Last week, legal scholar and philosopher Robert George had a thought-provoking series of Tweets on how people today would have responded to historical events had they lived through them.
George says:
“I sometimes ask students what their position on slavery would have been had they been white and living in the South before abolition. Guess what? They all would have been abolitionists! They all would have bravely spoken out against slavery, and worked tirelessly against it. Of course, this is nonsense. Only the tiniest fraction of them, or of any of us, would have spoken up against slavery or lifted a finger to free the slaves. Most of them—and us—would have gone along. Many would have supported the slave system and happily benefited from it.”
It’s easy to look back at history and assume we would have been righteous. There’s a meme I’ve seen on online that says “If you’ve ever wondered what you’d do during slavery, the Holocaust, or civil rights movement, you’re doing it right now.”
Here’s a key difference for the social justice warriors of today. The popular culture supports you. There’s no pressure, or risk, or persecution to protest or be a social media activist. The media supports you, Hollywood supports you, athletes support you, academia supports you, and big corporations support you.
People want to compare this to the Civil Rights movement. Many of the protests and sit-ins were unpopular in public opinion from that era. The movement came at a cost. Where’s the cost in sharing a meme?
To quote again from George, he gives a good ethical test for how we would have truly responded in previous eras:
I respond by saying that I will credit their claims if they can show evidence of the following: that in leading their lives today they have stood up for the rights of unpopular victims of injustice whose very humanity is denied, and where they have done so knowing:
(1) that it would make them unpopular with their peers, (2) that they would be loathed and ridiculed by powerful, influential individuals and institutions in our society; (3) that they would be abandoned by many of their friends, (4) that they would be called nasty names, and (5) that they would risk being denied valuable professional opportunities as a result of their moral witness. In short, my challenge is to show where they have at risk to themselves and their futures stood up for a cause that is unpopular in elite sectors of our culture today.

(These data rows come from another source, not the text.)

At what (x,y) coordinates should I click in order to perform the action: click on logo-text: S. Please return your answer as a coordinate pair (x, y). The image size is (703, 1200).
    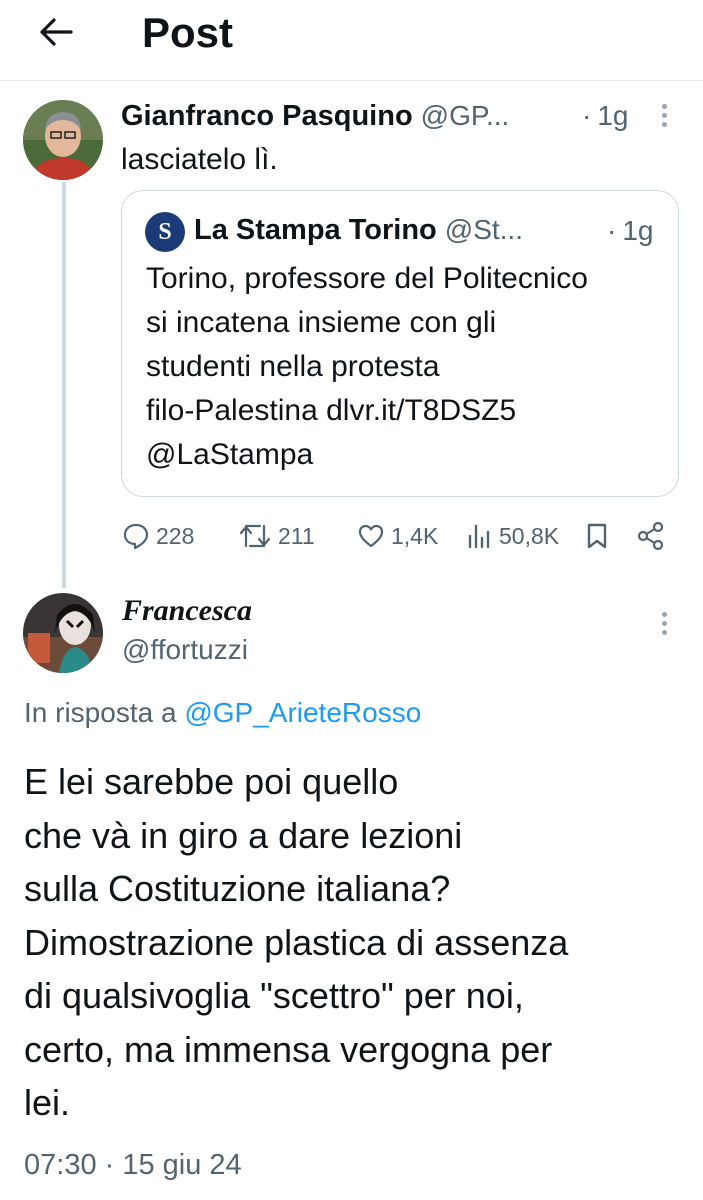
    Looking at the image, I should click on (165, 232).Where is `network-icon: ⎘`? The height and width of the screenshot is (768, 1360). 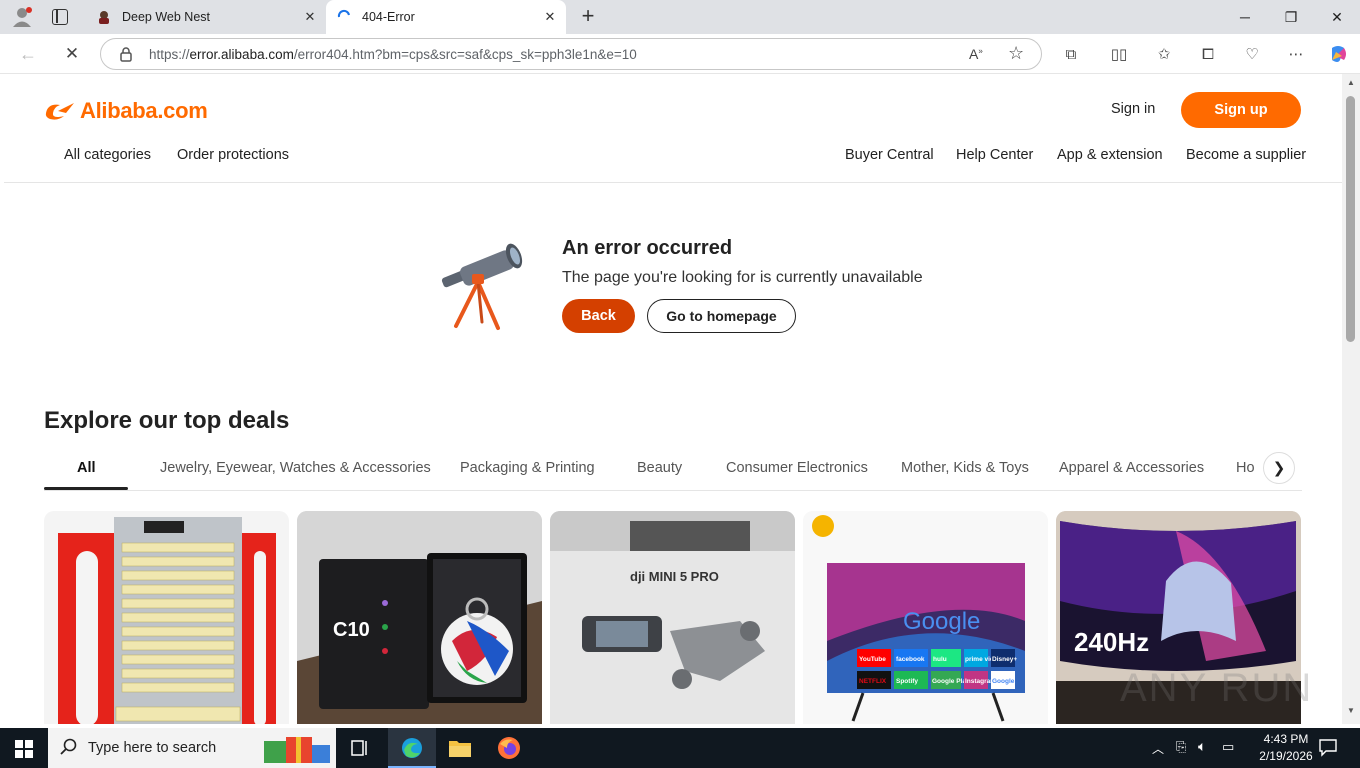
network-icon: ⎘ is located at coordinates (1181, 747).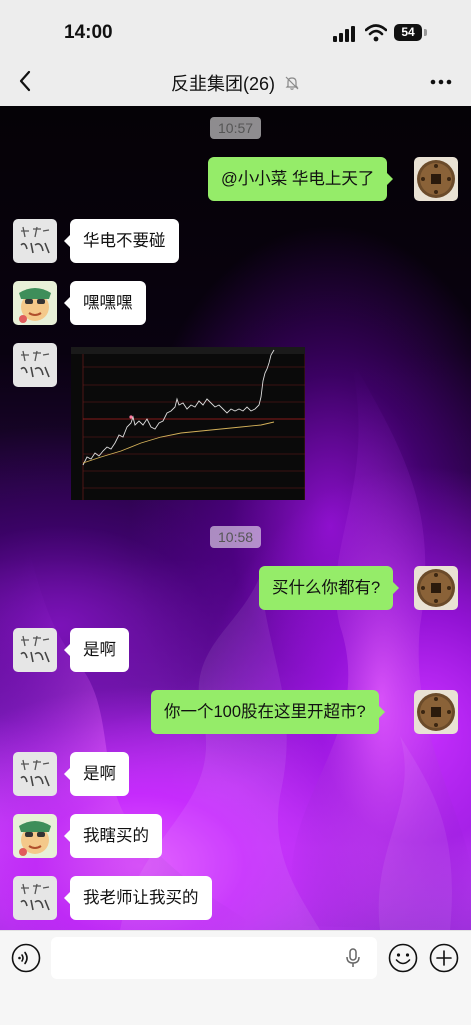  Describe the element at coordinates (113, 836) in the screenshot. I see `message-bubble-incoming: 我瞎买的` at that location.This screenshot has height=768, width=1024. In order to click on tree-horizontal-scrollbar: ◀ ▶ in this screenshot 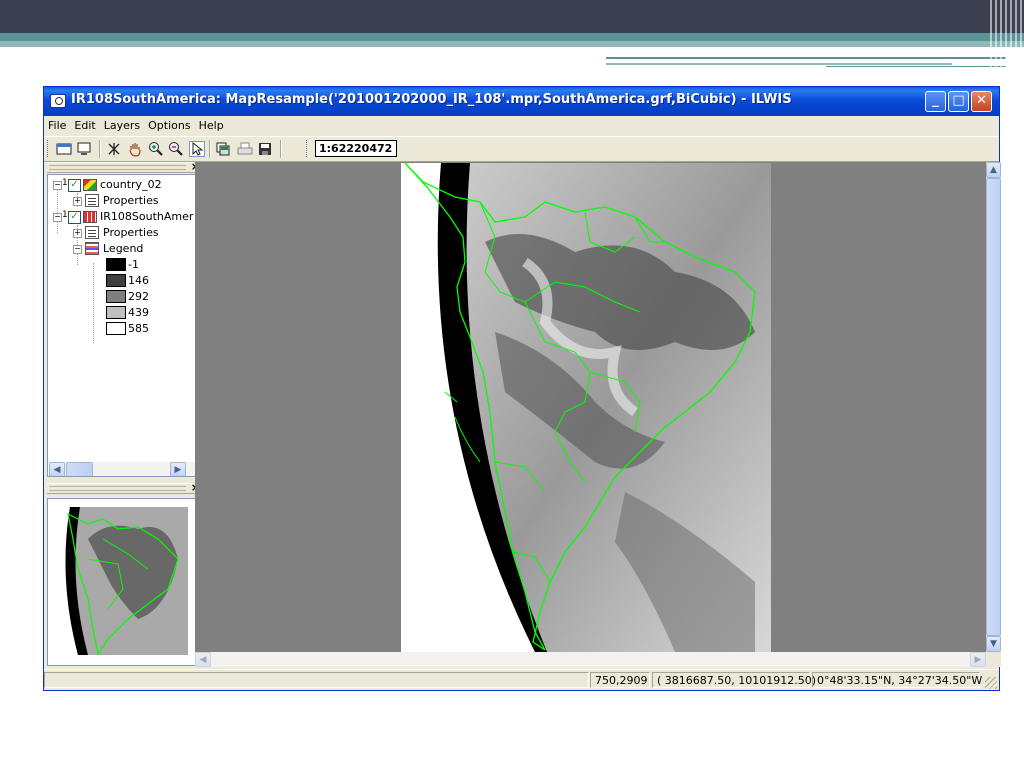, I will do `click(126, 469)`.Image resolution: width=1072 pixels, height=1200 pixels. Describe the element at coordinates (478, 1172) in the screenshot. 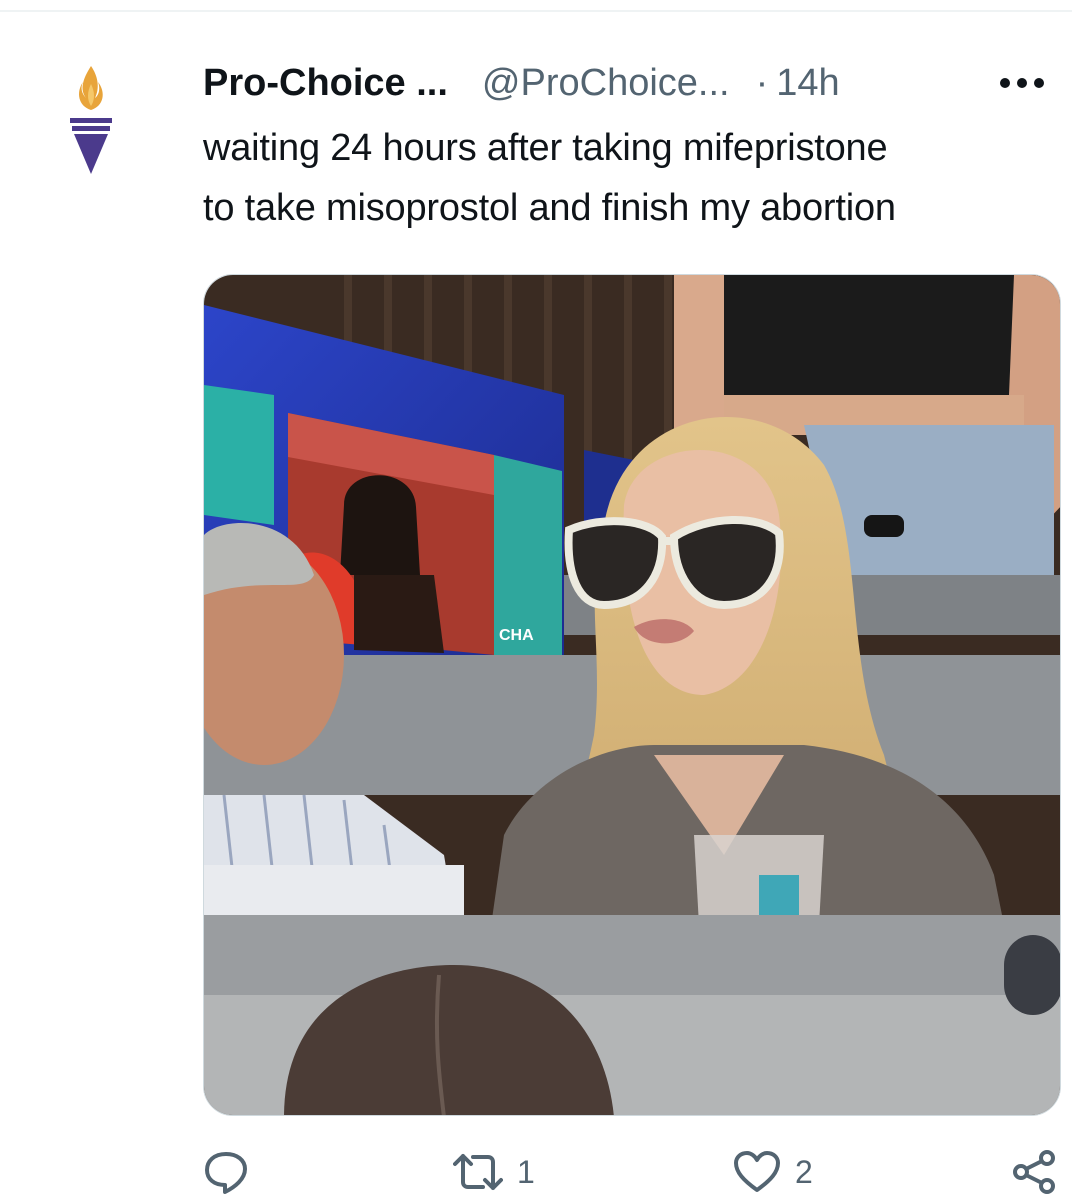

I see `retweet-icon` at that location. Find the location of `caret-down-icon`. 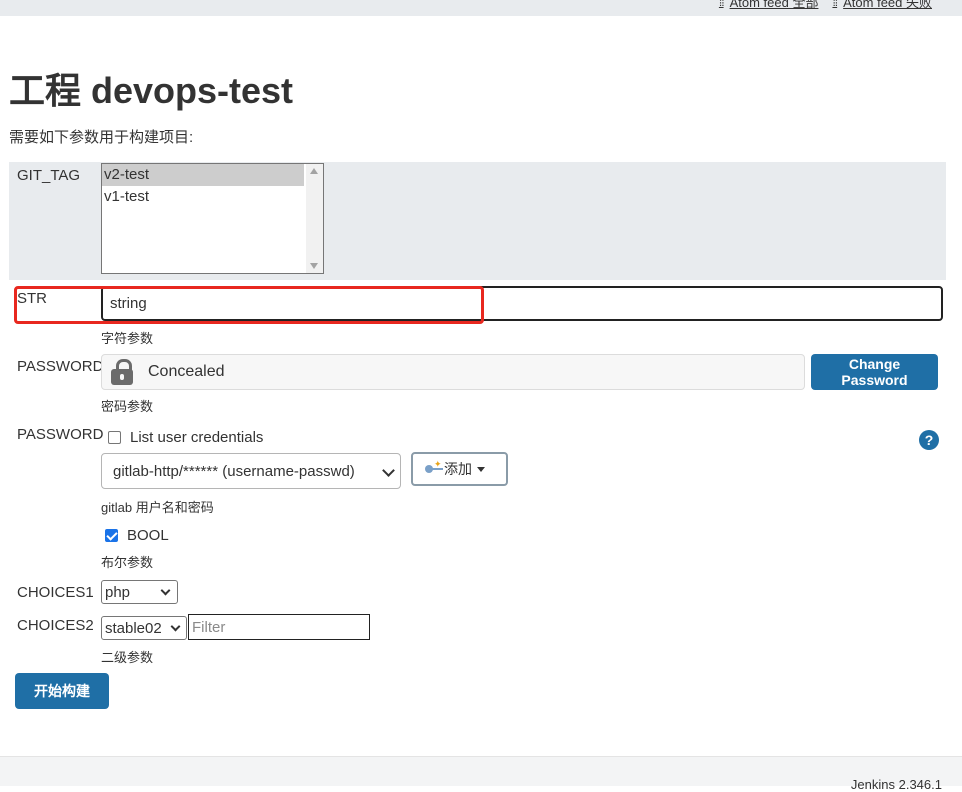

caret-down-icon is located at coordinates (481, 469).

This is an important distinction. When we act like we would have been leading the charge in previous eras, when we want to say that we would have been virtuous in previous eras, we need to consider the context of that time and the cost of our beliefs. Because there’s little real cost in the current climate. For instance, when people want to talk about this as being similar to how they would have responded to the Holocaust consider that during the Holocaust and the Third Reich, almost 80,000 Germans were executed for being part of the resistance. People paid the ultimate price to stand up against Hitler. Where’s the cost in a hashtag?
People want to compare this to how they would have responded in the Civil War. 360,000 soldiers died for the Union. That was roughly one percent of the entire U.S. population at the time. Men paid the ultimate price to preserve our nation and end slavery. Where’s the cost in telling people a bunch of books they should read or in watching a documentary?
People want to compare this to the Civil Rights movement. Many of the protests and sit-ins were unpopular in public opinion from that era. The movement came at a cost. Where’s the cost in sharing a meme?
In the civil rights movement, they protested against actual systemic racism. Today social justice warriors fight against inequality which they say is the result of current systematic racism, and there are people who want to compare the two eras as being moral equivalents.
When people want to compare their efforts today to past social movements, it’s showing an ignorance of history and it’s also showing delusions of grandeur. Progressives like to believe that everyone is immoral except for them and that they would have been righteous at all times.
We judge people form the past because they don’t adhere to our current standards. And when I say current, I mean that literally. Current as in today because the standards of progressivism are an ever-moving target. There weren’t serious efforts to defund, or dismantle, or destroy the police a year ago. There weren’t major popular efforts to tear down monuments five years ago. There was not a major war on our history ten years ago. But progressives continue to shift their values and they fight a culture war where there is no grace or redemption given to past people who did not perfectly adhere to these standards of today while progressives allow themselves to continue changing what matters and what’s right.